### DESCRIPTION OF THE TASK
Your answer must be a single number: how many lines of the data include "agent".
DATA FOR THE TASK START
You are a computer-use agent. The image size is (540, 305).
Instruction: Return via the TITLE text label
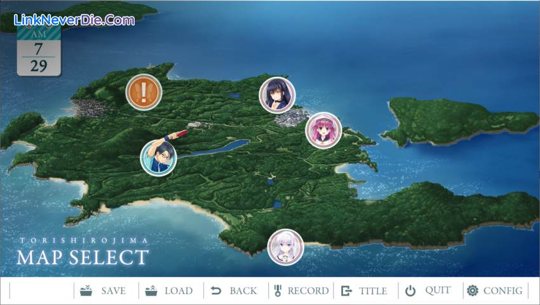(373, 291)
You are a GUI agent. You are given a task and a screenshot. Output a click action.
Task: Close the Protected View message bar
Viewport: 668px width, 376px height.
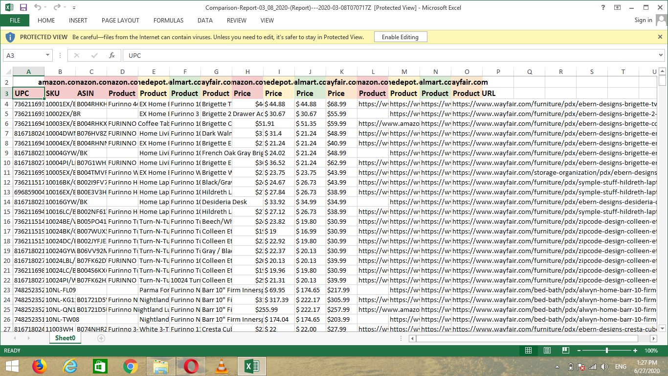click(660, 37)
DATA FOR THE TASK END
### EXERCISE RESULT
2